これとは違うが、今日持って来て店に並べたばかりで、まだ誰にも買われていないと聞くと、誰かに買われてしまう前に良い個体を抜いて置かなければと言う気持ちになり、これもまたお買い上げしてしまう羽目になる。タイの商売人もかなり人間心理を読んだ営業をするようになったものである。ベタをセレクトする場合、すでに水槽に誰かが購入済みの印などが書かれていると、急激に購買意欲が低下する。やはり撮影のモデルはトップの個体を使いたいという思う気持ちは昔から変わらない。湯水のようにお金が使えれば、苦労しなくてもトップレベルの魚を入手する事が可能であるが、貧乏カメラマンは自分の足で稼ぐしかないのが悲しいところである。
さて、この2ペア限定のスプレンデンス・イエローカッパー、お店で見た時からオス2匹の表現型が僅かに違う事が確認出来た。

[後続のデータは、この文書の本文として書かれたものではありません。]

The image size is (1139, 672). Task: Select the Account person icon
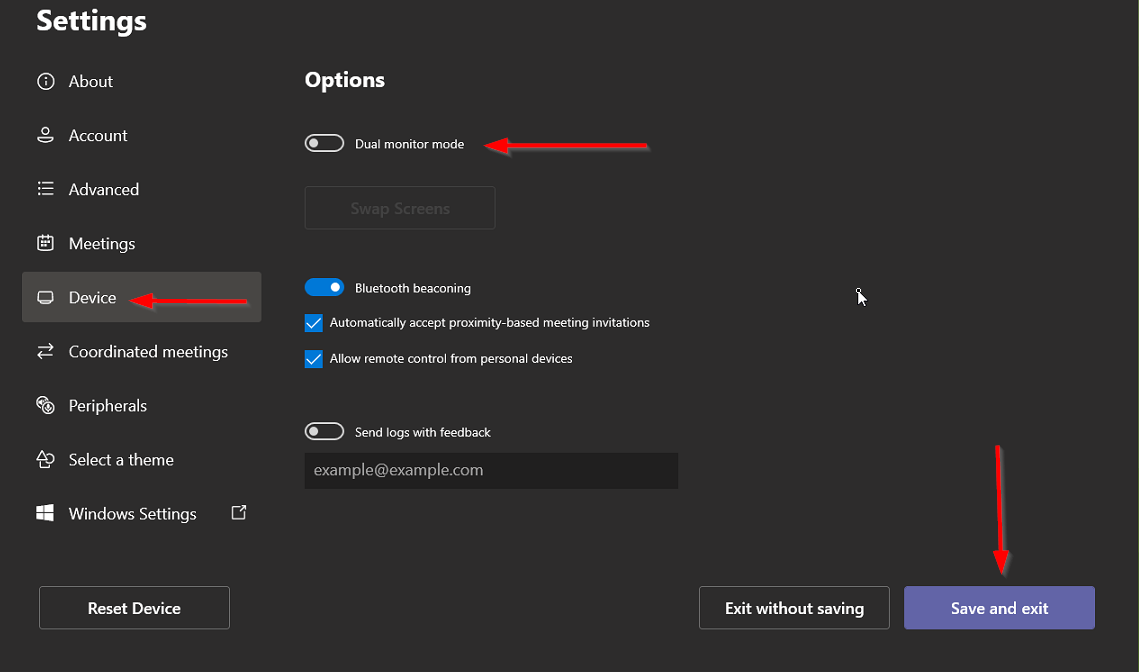pyautogui.click(x=46, y=135)
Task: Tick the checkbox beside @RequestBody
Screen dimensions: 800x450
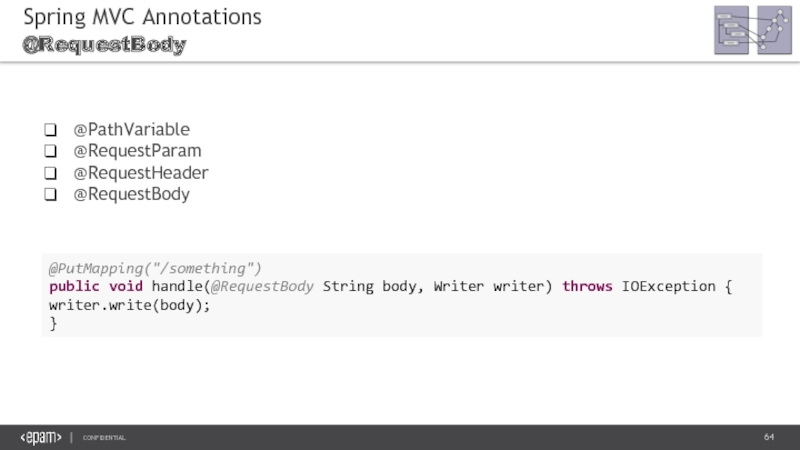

新しく紹介する品種の場合、最低2ペアは購入するのだが、2匹の表現型が異なるのはそれ自体が情報にもなるので歓迎である。このスプレンデンス・イエローカッパー、名前を聞いてその姿を見た時から、どのような交配で作出したのか自分なりに推測していた。最近、新しい改良品種を見ると、自分なりに交配方法を推測するのが楽しみになっている。まあ、ベタの交配クイズと言えるだろう。
今回のスプレンデンス・イエロカッパーの場合、直ぐにベンジャロン・イエローが交配に使われている事は分かったのだが、カッパー色をどこから持って来たのかが、分からなかった。カッパーと呼ばれる色彩を持つ魚は、プラカットだけではなく、ワイルド系でもスマラグディナ、マハチャイエンシス、エイリアンなどがいる。ここで前回のコラムで紹介したスプレンデンス・ブルーの交配例を思い出した。この読みは当たりで、店主に答えを聞くと、スマラグディナ・カッパーを交配に使ったそうである。前回紹介したスプレンデンス・ブルーや今回紹介しているスプレンデンス・イエローカッパーも、色彩はともかく体型その他は原種スプレンデンスそのものである。まあ、元々両種の体型はかなり似てはいるが……。
スプレンデンスにスマラグディナを交配した場合、基本となる色彩以外はあまり表現型に大きく影響しないようである。自分としては、スマラグディナの特徴である鰓蓋の鱗の質感等が遺伝しないのが不思議に思われるのであるが。あくまでスプレンデンスとしての表現型に拘り、選別淘汰しているなら納得である。今回はニューフェイスのリリースであるが、メスも一緒にペアで販売されていたので安心であった。
今回の滞在中、スマラグディナ・ギター・ジャイアントと言う素晴らしい魚を入手したのだが、オスのみでまだメスは販売されていなかったのが大変残念であった。新品種の場合、未だにペアでリリースされない事があるのが現状であるが、これは商売として改めるべき点だと個人的には考えている。スプレンデンス・イエローカッパーは、写真を見てもらえば分かるように万人受けする派手な色彩ではない。むしろ玄人好みのする色彩と言えるだろう。自分的にはかなり好みの魚だったので即買いであったが。スプレンデンス・イエローカッパーの交配に使われたベンジャロン・イエローとスマラグディナ・カッパーに関してはこのコラムの過去の記事をご覧頂きたい。